It were a good thing, lord, if the Fortunate One would come to the house of Diighaavu the lay-disciple, out of compassion for him.
"Very good, my lad" said Jotika in reply to Diighaavu, and he went to the Fortunate One and saluted him and sat down at one side. So seated, Jotika said what he was requested to say to the Fortunate One and the Fortunate One consented by his silence.
So the Fortunate One robed himself and taking his bowl and outer robe set off for the house of Diighaavu the lay-disciple. On arriving there he sat down on a seat made ready. Having sat down this conversation took place:
Well Diighaavu, I hope you are bearing up, I hope you are enduring. Do your pains abate and not increase? Are there signs of their abating and not increasing?
No lord! I am not bearing up. I am not enduring. Strong pains come upon me. They do not abate. There is no sign of their abating but of their increasing.
Then Diighaavu, thus must you train yourself: "I will be accomplished with unwavering loyalty to the Awakened One, like this:
Indeed the Fortunate One is thus:
Rightly and fully awakened
Peerless in wisdom and conduct
Knower of the worlds
Matchless Guide of the advisable
Teacher of deities and humans
Awakened and fortunate.

_ _ _ _ _ _ _

### Given problem
Please summarize the passage about Diighaavu in two sentences. The lines that come next have nothing to do with the passage.

### Information provided
_ _ _ _ _ _ _

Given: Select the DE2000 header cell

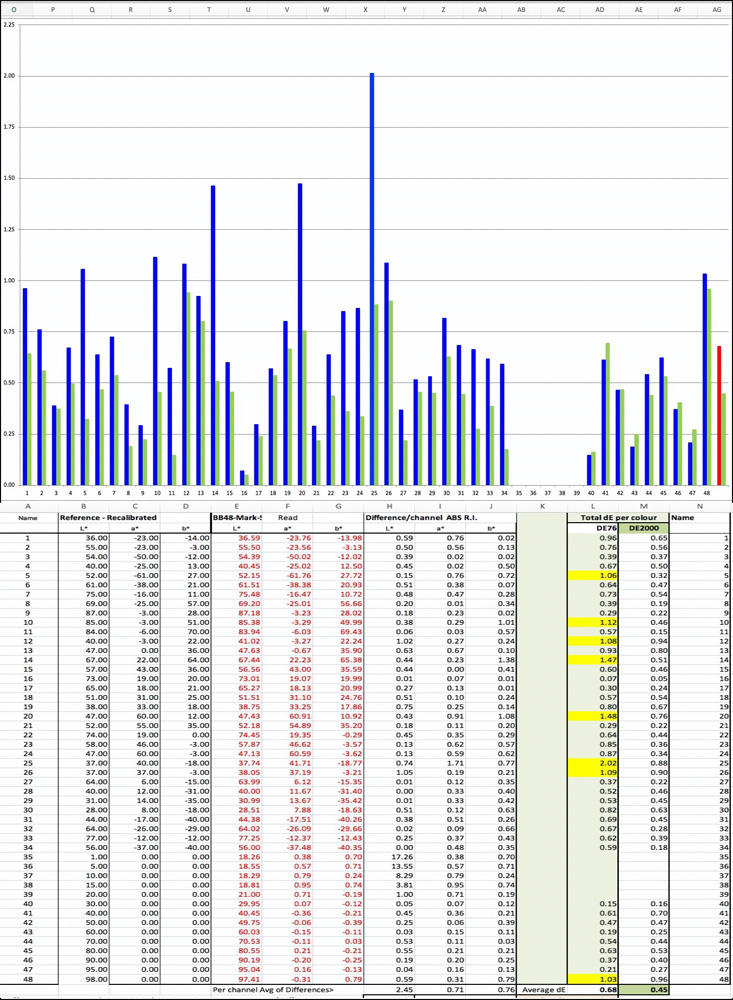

_ _ _ _ _ _ _

### Correct result
Jotika conveyed a request that the Fortunate One visit the house of the lay-disciple Diighaavu, and the Fortunate One consented by his silence and went there. When asked how he was enduring, Diighaavu said his strong pains were increasing, and the Fortunate One told him to train himself in unwavering loyalty to the Awakened One.